- Task description:
Copy the entries below word for word, from the line containing "Sort requests by Size column header" through the line containing "[x=119, y=1089]", with both of those lines included.

[Rows on where targets appear]
○ ○ ○
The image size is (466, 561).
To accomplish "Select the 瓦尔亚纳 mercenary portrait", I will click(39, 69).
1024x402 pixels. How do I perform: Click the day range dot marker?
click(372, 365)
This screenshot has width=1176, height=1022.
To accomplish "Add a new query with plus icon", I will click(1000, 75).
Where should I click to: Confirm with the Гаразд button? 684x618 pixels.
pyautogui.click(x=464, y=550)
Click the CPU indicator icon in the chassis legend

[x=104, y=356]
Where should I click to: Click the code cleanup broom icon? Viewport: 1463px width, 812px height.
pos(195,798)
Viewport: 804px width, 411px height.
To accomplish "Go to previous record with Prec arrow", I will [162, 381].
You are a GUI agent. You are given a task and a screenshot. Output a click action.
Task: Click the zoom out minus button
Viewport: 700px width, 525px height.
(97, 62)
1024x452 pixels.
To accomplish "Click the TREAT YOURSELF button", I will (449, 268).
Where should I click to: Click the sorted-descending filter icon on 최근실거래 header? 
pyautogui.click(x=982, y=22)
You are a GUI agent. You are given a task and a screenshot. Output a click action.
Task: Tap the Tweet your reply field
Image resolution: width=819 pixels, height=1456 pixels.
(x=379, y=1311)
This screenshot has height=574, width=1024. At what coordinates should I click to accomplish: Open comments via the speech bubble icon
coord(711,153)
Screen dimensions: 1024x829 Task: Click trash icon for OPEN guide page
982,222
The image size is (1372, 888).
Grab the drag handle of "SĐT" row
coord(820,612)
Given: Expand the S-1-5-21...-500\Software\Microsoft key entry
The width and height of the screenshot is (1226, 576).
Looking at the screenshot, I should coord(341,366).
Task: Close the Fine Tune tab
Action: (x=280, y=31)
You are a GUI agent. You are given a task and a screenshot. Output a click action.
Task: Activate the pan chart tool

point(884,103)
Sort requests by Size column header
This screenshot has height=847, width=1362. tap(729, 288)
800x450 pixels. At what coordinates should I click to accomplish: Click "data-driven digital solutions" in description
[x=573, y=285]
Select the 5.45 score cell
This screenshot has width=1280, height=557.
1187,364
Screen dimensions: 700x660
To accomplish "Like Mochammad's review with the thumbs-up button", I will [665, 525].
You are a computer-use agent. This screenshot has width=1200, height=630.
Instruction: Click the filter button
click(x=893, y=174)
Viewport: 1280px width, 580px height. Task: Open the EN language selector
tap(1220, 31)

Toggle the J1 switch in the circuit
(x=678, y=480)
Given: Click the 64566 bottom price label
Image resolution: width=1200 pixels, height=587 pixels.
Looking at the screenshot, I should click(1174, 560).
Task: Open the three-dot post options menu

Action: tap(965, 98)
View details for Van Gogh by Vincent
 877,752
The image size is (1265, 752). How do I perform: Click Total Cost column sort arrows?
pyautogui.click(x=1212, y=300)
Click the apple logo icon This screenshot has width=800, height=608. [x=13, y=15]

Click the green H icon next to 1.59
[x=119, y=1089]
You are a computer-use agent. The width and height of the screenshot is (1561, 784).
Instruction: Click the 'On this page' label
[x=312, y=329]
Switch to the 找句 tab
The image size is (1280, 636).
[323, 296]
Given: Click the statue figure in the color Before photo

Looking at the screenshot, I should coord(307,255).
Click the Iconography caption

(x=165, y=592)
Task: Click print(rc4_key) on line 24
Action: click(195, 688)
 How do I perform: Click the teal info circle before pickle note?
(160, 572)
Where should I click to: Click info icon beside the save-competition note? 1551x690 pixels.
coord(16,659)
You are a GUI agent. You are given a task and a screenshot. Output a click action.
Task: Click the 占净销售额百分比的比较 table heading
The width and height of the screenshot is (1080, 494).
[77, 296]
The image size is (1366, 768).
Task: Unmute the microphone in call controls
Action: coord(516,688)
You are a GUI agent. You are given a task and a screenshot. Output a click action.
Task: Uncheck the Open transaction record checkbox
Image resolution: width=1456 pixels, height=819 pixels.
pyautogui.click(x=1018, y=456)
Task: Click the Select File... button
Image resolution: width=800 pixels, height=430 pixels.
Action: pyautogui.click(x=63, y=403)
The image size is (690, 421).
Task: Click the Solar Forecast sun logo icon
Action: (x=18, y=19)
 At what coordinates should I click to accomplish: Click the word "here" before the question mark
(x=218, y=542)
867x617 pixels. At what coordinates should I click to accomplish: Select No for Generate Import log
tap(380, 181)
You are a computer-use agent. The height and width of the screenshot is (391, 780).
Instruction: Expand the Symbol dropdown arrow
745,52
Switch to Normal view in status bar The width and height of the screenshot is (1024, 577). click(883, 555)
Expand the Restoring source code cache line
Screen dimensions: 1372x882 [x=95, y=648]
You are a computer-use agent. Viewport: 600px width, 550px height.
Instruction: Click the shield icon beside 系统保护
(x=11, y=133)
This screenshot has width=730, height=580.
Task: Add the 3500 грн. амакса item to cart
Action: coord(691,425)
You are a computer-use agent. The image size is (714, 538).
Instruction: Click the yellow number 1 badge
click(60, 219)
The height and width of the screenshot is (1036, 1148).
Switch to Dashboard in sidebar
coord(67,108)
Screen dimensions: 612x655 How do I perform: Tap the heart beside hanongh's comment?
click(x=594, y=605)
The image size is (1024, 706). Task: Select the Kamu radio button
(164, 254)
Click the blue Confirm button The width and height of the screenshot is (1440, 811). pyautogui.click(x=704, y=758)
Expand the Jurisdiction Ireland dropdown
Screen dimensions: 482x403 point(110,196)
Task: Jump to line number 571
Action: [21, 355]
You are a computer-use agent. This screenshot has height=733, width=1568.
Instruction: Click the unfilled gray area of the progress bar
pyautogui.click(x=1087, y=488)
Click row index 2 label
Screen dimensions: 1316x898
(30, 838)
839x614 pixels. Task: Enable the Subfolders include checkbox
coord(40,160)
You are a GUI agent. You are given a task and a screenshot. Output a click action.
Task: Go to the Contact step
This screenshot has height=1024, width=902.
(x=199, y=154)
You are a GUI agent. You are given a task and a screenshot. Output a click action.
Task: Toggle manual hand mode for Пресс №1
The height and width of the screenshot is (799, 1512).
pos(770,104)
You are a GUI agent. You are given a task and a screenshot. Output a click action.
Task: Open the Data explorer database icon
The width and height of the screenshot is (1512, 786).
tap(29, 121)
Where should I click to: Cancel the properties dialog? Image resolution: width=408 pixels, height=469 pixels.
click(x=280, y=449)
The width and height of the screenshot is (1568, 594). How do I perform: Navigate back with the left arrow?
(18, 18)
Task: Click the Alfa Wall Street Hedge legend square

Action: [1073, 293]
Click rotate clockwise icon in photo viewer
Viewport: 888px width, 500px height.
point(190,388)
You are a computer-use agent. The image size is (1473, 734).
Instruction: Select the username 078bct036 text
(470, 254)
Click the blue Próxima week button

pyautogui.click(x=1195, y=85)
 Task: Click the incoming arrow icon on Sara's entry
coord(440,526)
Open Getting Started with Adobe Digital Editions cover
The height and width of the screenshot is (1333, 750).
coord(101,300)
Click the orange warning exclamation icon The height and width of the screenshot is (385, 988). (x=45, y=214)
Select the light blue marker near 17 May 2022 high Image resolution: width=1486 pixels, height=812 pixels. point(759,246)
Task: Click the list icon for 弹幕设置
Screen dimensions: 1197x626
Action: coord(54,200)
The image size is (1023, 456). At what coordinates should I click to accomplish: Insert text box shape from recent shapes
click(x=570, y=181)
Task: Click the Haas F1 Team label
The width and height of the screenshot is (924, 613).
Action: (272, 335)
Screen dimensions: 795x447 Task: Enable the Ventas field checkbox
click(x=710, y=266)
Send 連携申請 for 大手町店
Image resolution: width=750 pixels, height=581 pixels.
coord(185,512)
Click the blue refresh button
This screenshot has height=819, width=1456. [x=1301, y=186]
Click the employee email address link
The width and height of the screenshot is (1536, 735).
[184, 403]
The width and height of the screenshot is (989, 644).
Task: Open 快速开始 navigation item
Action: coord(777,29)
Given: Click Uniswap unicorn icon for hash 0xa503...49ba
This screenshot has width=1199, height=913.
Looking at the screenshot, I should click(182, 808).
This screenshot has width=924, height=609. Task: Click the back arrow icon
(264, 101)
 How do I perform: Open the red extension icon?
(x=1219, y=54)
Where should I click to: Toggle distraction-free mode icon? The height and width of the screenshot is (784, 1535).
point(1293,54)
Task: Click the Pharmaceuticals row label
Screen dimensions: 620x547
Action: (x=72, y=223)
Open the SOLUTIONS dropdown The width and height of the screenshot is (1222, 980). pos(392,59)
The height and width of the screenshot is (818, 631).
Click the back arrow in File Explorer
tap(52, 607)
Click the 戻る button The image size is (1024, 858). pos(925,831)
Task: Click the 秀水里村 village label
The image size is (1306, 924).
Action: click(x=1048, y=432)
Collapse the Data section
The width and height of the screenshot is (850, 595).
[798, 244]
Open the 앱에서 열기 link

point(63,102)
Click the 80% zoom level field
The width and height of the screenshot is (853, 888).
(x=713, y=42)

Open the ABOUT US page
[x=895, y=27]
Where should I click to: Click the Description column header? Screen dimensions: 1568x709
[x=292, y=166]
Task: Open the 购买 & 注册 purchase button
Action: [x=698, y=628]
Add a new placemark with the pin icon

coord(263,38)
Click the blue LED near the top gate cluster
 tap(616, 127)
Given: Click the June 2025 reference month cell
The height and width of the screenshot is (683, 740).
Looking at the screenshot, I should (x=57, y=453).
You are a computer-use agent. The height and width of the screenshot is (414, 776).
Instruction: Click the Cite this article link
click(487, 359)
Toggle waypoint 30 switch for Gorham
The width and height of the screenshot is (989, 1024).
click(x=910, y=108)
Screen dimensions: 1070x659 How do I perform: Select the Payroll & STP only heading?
○ ○ ○
- Output:
Sort requests by Size column header
This screenshot has height=847, width=1362. tap(729, 288)
800x450 pixels. At what coordinates should I click to accomplish: Click "data-driven digital solutions" in description
[x=573, y=285]
Select the 5.45 score cell
This screenshot has width=1280, height=557.
1187,364
Screen dimensions: 700x660
To accomplish "Like Mochammad's review with the thumbs-up button", I will [665, 525].
You are a computer-use agent. This screenshot has width=1200, height=630.
Instruction: Click the filter button
click(x=893, y=174)
Viewport: 1280px width, 580px height. Task: Open the EN language selector
tap(1220, 31)

Toggle the J1 switch in the circuit
(x=678, y=480)
Given: Click the 64566 bottom price label
Image resolution: width=1200 pixels, height=587 pixels.
Looking at the screenshot, I should click(1174, 560).
Task: Open the three-dot post options menu

Action: tap(965, 98)
View details for Van Gogh by Vincent
 877,752
The image size is (1265, 752). How do I perform: Click Total Cost column sort arrows?
pyautogui.click(x=1212, y=300)
Click the apple logo icon This screenshot has width=800, height=608. [x=13, y=15]

Click the green H icon next to 1.59
[x=119, y=1089]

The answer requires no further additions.